May be you can try database long connection.

On Fri, Aug 19, 2011 at 10:44 AM, Andre Terra <andrete...@gmail.com> wrote:

> I think a better solution would be to use a store rather than cache
> (protip: redis) and, if the calculations are lengthy, write a
> 'publish' function that writes them to the store and let the user
> choose when to see the changes in the results appear on the website.
>
> Additionally, add a 'modified since last publish' flag that is
> switched on with post_save and off with publish().
>
> And of course, use celery for running the calculations in the
> background. Here, redis doubles (or triples!) as the result and broker
> backends (see the celery docs for more info on that).
>
>
> Cheers,
> AT
>
> On 8/18/11, Felipe Arruda <felipe.arruda.pon...@gmail.com> wrote:
> > Humm, I see, the second case I could make out of it somehow(just have
> > some doubts in 2.5: How am I supposed to do this?)

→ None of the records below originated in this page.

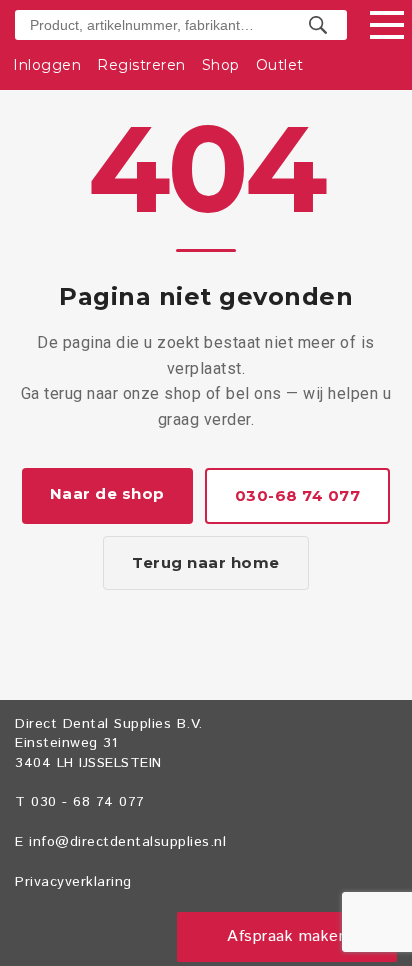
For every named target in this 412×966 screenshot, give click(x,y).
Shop (221, 65)
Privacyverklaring (73, 882)
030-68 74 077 (298, 495)
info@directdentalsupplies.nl (127, 842)
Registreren (141, 65)
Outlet (280, 65)
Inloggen (47, 65)
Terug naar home (206, 562)
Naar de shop (107, 493)
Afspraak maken (287, 936)
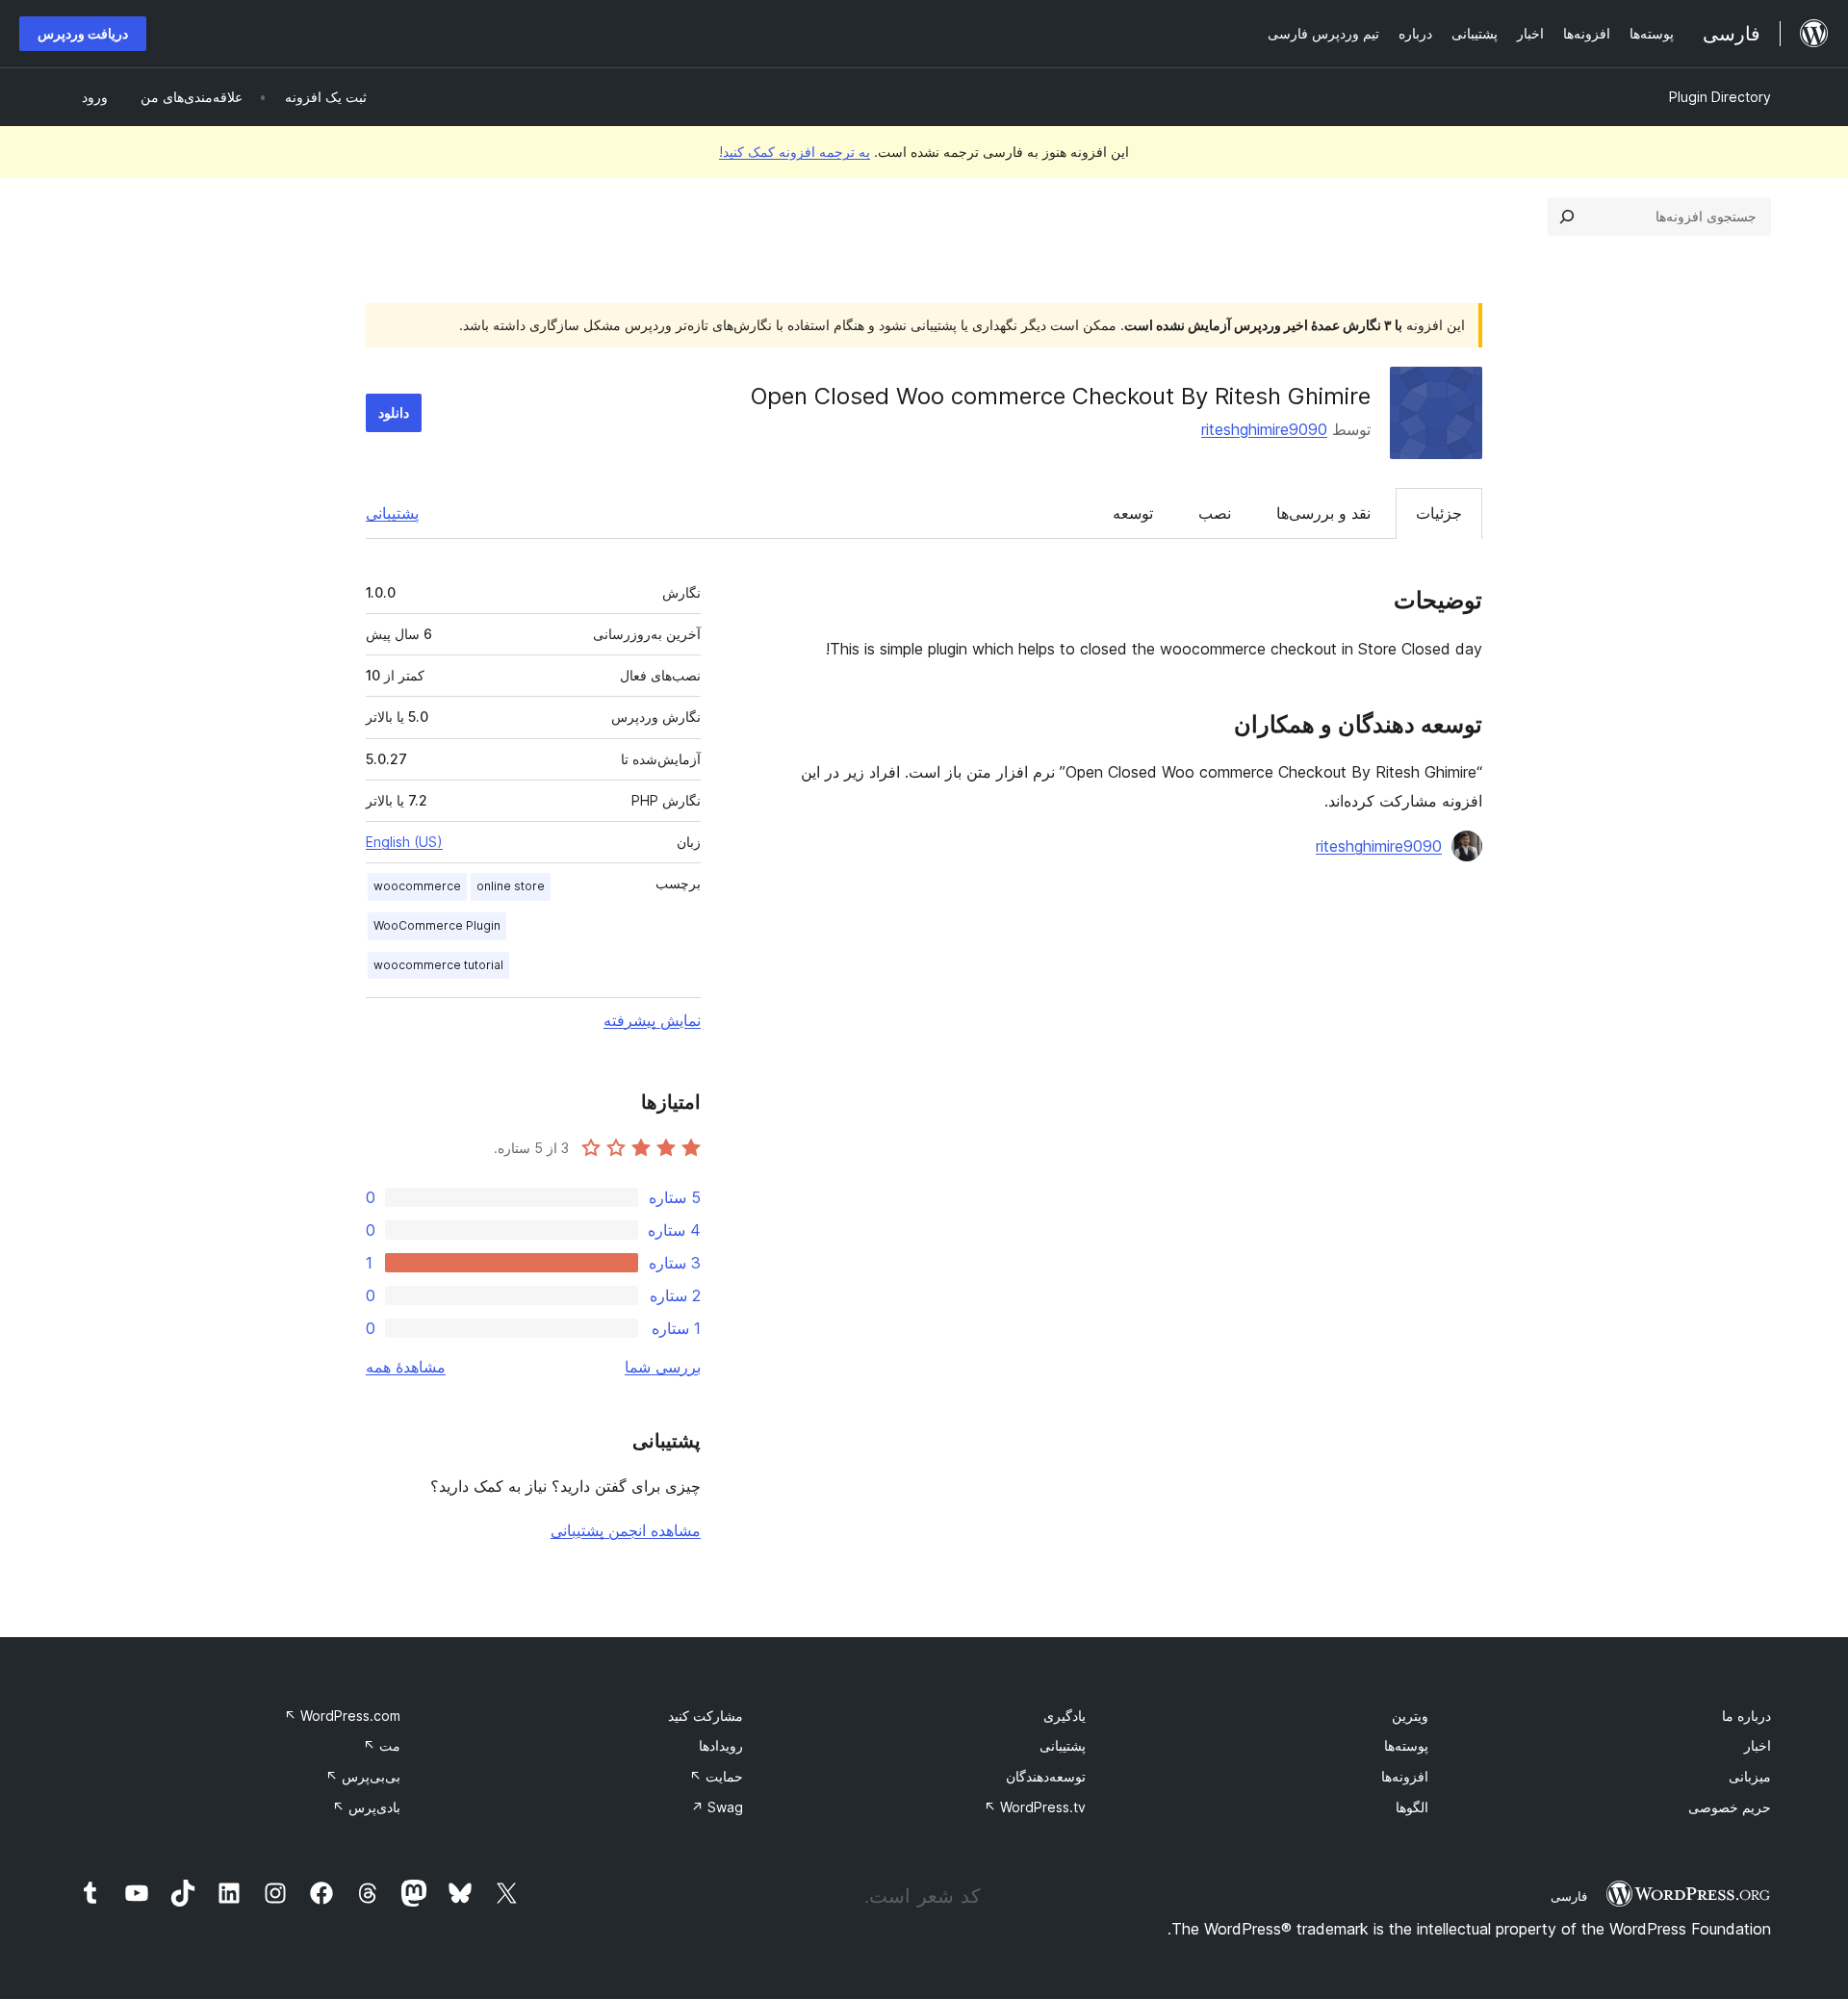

> > The first one I could't see how I'm not going to lose the changes,
> > done in cache.
> > My biggest problem is in altering some value in some models, since
> > this operation will be done many times, and I can't do if not by
> > this(so that the client infos wont be any different from the DB), and
> > for what I understand from this solution I would work if my operations
> > where simple retrieving data from the server and doing some
> > calculation, but will lose the informations in cache(substituting it
> > from the DB. I want it to be otherwise).
> >
> > And about the django-celery: Never heard about it, but now I'm going
> > to use it(but for other purposes, and other projects too). Thanks for
> > the tip!
> >
> > Another thing. I thought of doing something like this:
> > Use MemCache, and the second ideia presented, put like a very long
> > time, and run a parallel task(using celery? or maybe some thing in
> > django-extensions that integrate with cron), so that from time to
> > time(a more reasonable time then the timeout from the cache) it will
> > get every info from cache and save it in the DB.
> > This way, in the worst case, every 10 minutes the system would have a
> > small halt to save things(or could make a more complex way to save
> > each register in different times).
> > What do you thing about it? To much POG, or is in the right track?
> >
> > On Aug 18, 3:57 pm, Doug Ballance <dball...@gmail.com> wrote:
> >> You probably don't want to cache changes.  Or if you do, it would be
> >> better done elsewhere (like a caching raid controller/w battery on
> >> your database machine).  The usual cache patterns I've seen are:
> >>
> >> 1) Fetch from database
> >> 2) Store in cache with a reasonable timeout to that changes are
> >> reflected as the cache expires
> >> 3) Look in cache, if found return that.  If not goto step (1)
> >>
> >> or
> >>
> >> 1) Fetch from database
> >> 2) Store in cache with a -long- timeout
> >> 2.5) Track changes to cached objects and update the stored information
> >> if it changes.
> >> 3) Look in cache, if found return it.  if not goto step(1)
> >>
> >> since the changes won't be reflected as rapidly due to the long
> >> timeout, you can configure the post_save/post_delete/etc signals to
> >> automatically update the cached value every time a change is made to
> >> one of that models instances.  This is what the django-cache-utils app
> >> is doing for you.  The trick is that the more complicated your use,
> >> the more complex the cache invalidation is going to have to be.
> >>
> >> Another possiblity is that caching may be the wrong solution to your
> >> problem. If for example a web request need to do so a bunch of
> >> expensive operations, but does not need to do them interactively with
> >> your user, a solution like django-celery may be better.  With celery
> >> the job gets scheduled for execution outside of the web request-
> >> response system (possibly even on another machine) and gives you a job
> >> id.  This allows the user to get on with things, leaving the work to
> >> be done behind the scenes.  If the user needs to know the results or
> >> state of the job  you can use ajax or refreshing to check back using
> >> the id to retreive the results when the job completes.